Erin A. Mordecai, Nicole A. Molinari, Karen A. Stahlheber, Kevin Gross, and Carla D’antonio. 2015. Controls over native perennial grass exclusion and persistence in California grasslands invaded by annuals. Ecology 96:2643–2652. http://dx.doi.org/10.1890/14-2023.1


Supplement

R script files containing parameter data, model fitting, and model analyses.
Ecological Archives E096-234-S1.

Copyright


Authors
File list (downloads)
Description


Author(s)

Authors: Erin A. Mordecai1,5 Nicole A. Molinari,2 Karen A. Stahlheber,2,4 Kevin Gross,3 and Carla D’Antonio2

1 Author to whom correspondence should be addressed. Department of Biology, University of North Carolina at Chapel Hill.
2 Ecology, Evolution, and Marine Biology, University of California Santa Barbara.
3 Biomathematics Program, North Carolina State University.
4 Present address: W. K. Kellogg Biological Station, Michigan State University and Department of Agronomy, University of Wisconsin-Madison.
5 Present address: Department of Biology, Stanford University, Stanford, CA 94305. [email protected]


File list

Rcode.zip (MD5: f7b43cfb2e69885f1d571fd09509875a)

Description

This ZIP file contains two R files, three BUG files, and four Rsave files.

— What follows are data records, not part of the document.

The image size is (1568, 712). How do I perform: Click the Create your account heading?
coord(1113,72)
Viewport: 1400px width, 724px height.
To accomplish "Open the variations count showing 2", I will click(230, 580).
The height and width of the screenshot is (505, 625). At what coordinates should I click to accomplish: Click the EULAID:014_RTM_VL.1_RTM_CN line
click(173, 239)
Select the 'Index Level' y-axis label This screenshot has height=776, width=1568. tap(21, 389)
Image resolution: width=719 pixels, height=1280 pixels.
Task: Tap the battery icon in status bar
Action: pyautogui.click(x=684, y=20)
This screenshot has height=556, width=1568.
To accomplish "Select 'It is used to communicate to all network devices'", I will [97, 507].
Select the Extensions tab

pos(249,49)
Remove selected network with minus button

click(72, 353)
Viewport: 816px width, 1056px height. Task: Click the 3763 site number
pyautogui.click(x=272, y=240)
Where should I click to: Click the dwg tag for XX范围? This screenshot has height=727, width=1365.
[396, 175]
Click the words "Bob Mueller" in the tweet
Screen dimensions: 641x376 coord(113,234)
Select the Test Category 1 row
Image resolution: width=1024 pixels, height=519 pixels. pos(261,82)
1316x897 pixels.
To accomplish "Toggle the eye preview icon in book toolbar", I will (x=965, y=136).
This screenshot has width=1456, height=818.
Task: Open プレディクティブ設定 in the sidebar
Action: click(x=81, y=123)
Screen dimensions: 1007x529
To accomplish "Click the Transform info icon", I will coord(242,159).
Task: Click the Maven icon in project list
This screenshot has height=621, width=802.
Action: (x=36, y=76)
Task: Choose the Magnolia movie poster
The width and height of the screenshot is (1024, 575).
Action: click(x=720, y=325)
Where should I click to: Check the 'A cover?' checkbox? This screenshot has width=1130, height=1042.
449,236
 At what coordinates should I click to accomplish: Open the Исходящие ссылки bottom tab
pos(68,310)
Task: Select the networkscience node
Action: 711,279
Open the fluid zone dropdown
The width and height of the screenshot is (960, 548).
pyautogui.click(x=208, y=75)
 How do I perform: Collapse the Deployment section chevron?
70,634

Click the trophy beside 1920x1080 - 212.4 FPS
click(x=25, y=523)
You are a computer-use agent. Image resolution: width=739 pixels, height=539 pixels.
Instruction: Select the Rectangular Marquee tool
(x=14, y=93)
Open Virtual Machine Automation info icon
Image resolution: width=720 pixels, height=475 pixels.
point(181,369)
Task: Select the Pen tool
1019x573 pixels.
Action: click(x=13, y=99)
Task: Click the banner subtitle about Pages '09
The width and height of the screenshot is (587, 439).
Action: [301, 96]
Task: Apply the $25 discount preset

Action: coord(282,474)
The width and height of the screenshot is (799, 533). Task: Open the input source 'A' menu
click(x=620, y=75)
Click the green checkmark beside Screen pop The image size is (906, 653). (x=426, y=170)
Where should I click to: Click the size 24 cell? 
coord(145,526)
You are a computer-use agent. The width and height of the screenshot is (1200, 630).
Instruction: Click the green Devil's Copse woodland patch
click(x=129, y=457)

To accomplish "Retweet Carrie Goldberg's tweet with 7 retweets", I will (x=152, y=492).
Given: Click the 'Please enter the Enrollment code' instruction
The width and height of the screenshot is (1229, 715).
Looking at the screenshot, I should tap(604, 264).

These files contain the code and data used to fit and analyze the models described in the main text.

mordecai_parameter_fitting.R

This is an R script that fits posterior distributions of parameters from data. This script uses the following BUG files: bayes_survival.bug, bayes_seed_production.bug, bayes_seedling_survival.bug. It also uses the raw data saved in the file: mordecai_data_sources.Rsave.

The script runs through Bayesian model fitting using MCMC for each of the parameters listed in Table A1, with specified priors and MCMC methods. It saves MCMC samples for further model analyses. It creates Figs. B1–B11.

mordecai_analyses.R

This is an R script containing all analyses of the parameterized population growth models. It uses the following data files: samps.Rsave, sensitivity.Rsave.

The script analyzes the parameterized population growth models by calculating growth rates when rare (GRWR) and performing sensitivity and uncertainty analyses. It creates Figs. 1–3 and B12–B18.